Hibbert, and other writers, who have more recently considered the subject, there can, we think, be little doubt of the proposition, that the external organs may, from various causes, become so much deranged, as to make false representations to the mind; and that, in such cases, men, in the literal sense, really see the empty and false forms, and hear the ideal sounds, which, in a more primitive state of society, are naturally enough referred to the action of demons or disimbodied spirits. In such unhappy cases, the patient is intellectually in the condition of a general whose spies have been bribed by the enemy, and who must engage himself in the difficult and delicate task of examining and correcting, by his own powers of argument, the probability of the reports which are too inconsistent to be trusted to.

But there is a corollary to this proposition, which is worthy of notice. The same species of organic derangement which, as a continued habit of his deranged vision, presented the subject of our last tale with the successive apparitions of his cat, his gentleman-usher, and the fatal skeleton, may occupy, for a brief or almost momentary space, the vision of men who are otherwise perfectly clear-sighted. Transitory deceptions are thus presented to the organs, which, when they occur to men of strength of mind and of education, give way to scrutiny, and, their character being once investigated, the true takes the place of the unreal representation. But in ignorant times, those instances in which any object is misrepresented, whether through the action of the senses, or of the imagination, or the combined influence of both, for however short a space of time, may be admitted as direct evidence of a supernatural apparition; a proof the more difficult to be disputed, if the phantom has been personally witnessed by a man of sense and estimation, who, perhaps, satisfied in the general as to the actual existence of apparitions, has not taken time or trouble to correct his

first impressions. This species of deception is so frequent, that one of the greatest poets of the present time answered a lady who asked him if he believed in ghosts,-"No, madam; I have seen too many myself." I may mention one or two instances of the kind, to which no doubt can be attached.

The first shall be the apparition of Maupertuis, to a brother professor in the Royal Society of Berlin.

This extraordinary circumstance appeared in the Transactions of the Society, but is thus stated by M. Thiebault, in his "Recollections of Frederick the Great and the Court of Berlin." It is necessary to premise that M. Gleditsch, to whom the circumstance happened, was a botanist of eminence, holding the professorship of natural philosophy at Berlin, and respected as a man of an habitually serious, simple, and tranquil character.

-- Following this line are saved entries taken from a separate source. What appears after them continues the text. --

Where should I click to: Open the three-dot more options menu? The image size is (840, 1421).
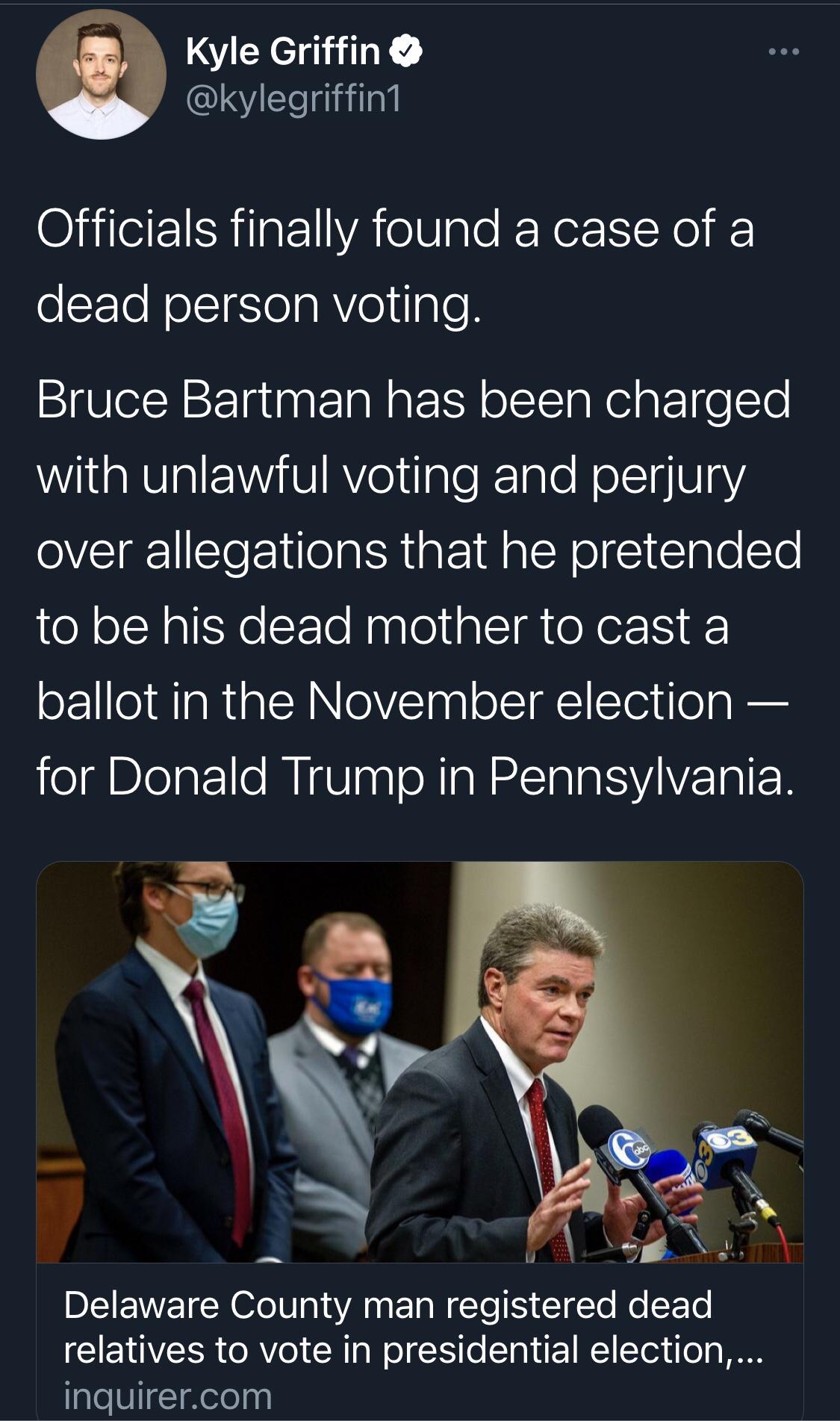click(784, 52)
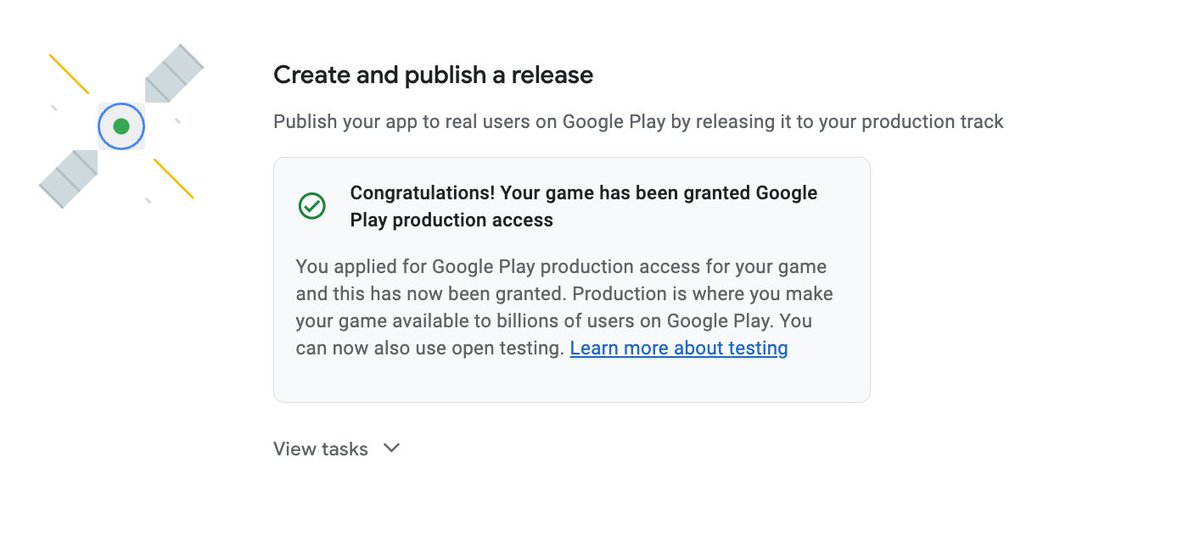
Task: Click the green dot in the satellite center
Action: point(121,126)
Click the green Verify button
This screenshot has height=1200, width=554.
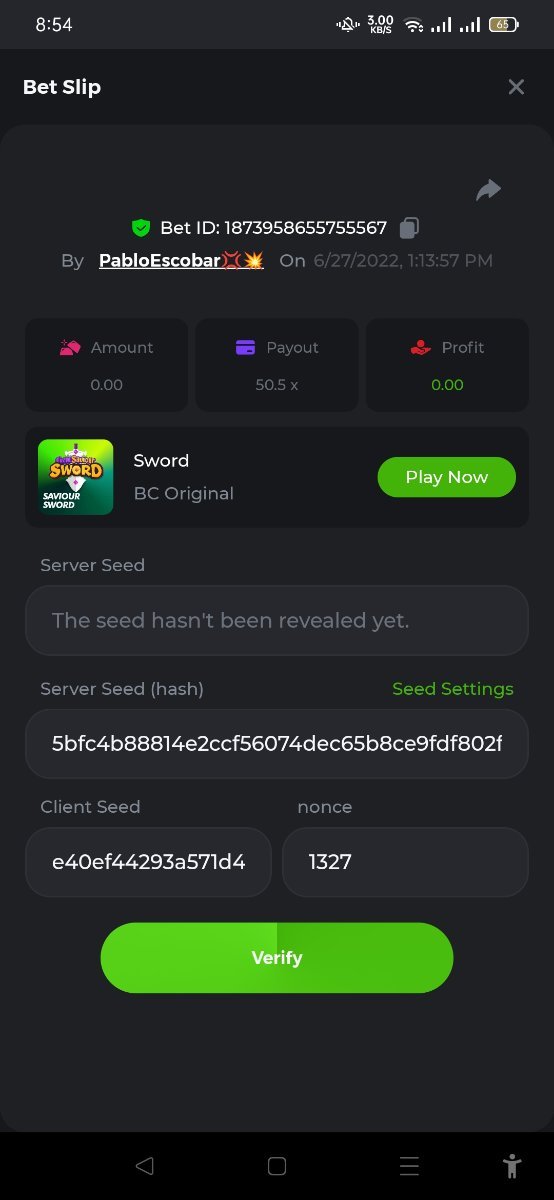(277, 958)
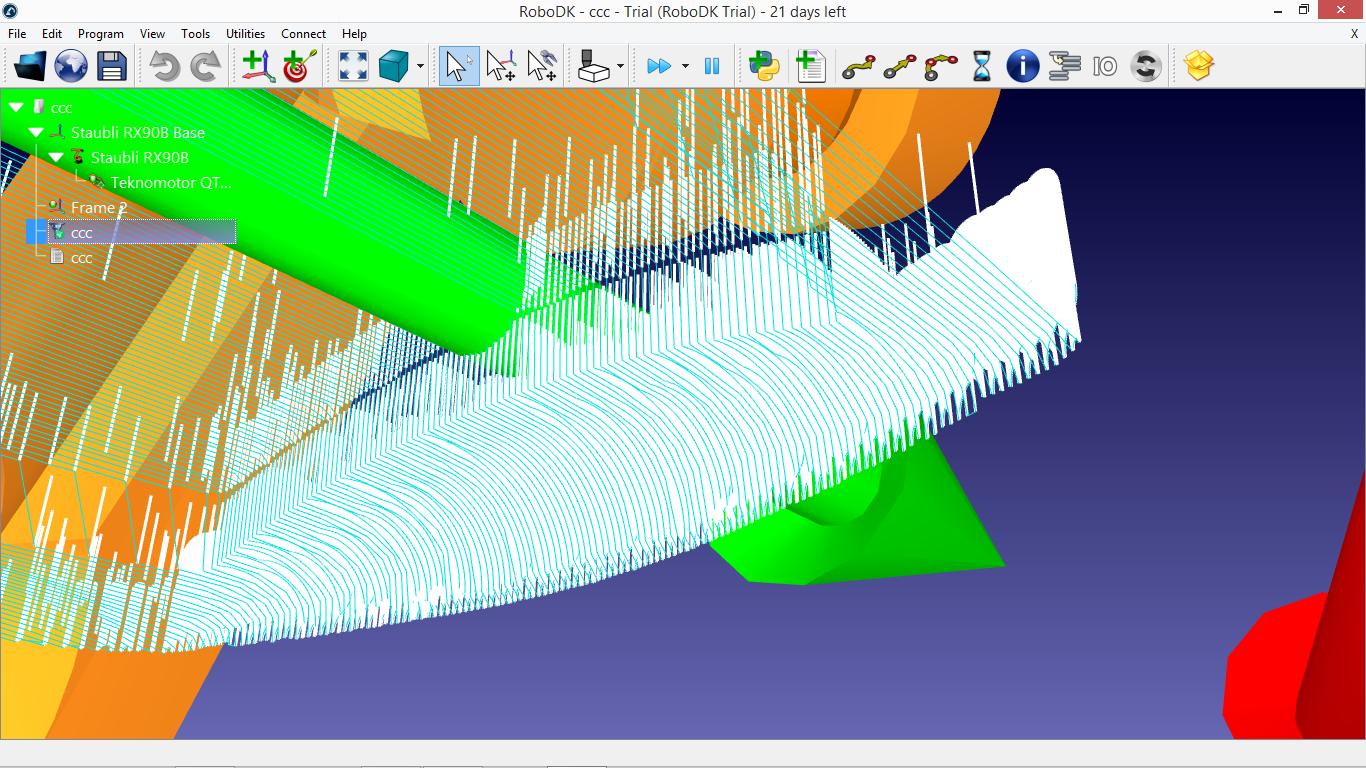Image resolution: width=1366 pixels, height=768 pixels.
Task: Open the fast simulation speed dropdown arrow
Action: [685, 67]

A short time after the death of Maupertuis,* M. Gleditsch being obliged to traverse the hall in which the Academy held its sittings, having some arrangements to make in the cabinet of natural history, which was under his charge, and being willing to complete them on the Thursday before the meeting, he perceived, on entering the hall, the apparition of M. de Maupertuis, upright and stationary, in the first angle on his left hand, having his eyes fixed on him. This was about three o'clock in the afternoon. The professor of natural philosophy was too well acquainted with physical science to suppose that his late president, who had died at Bâle, in the family of Messrs. Bernoullie, could have found his way back to Berlin in person. He regarded the apparition in no other light than as a phantom produced by some

* Long the president of the Berlin Academy, and much favoured by Frederick II., till he was overwhelmed by the ridicule of Voltaire. He retired, in a species of disgrace, to his native country of Switzerland, and died there shortly afterward.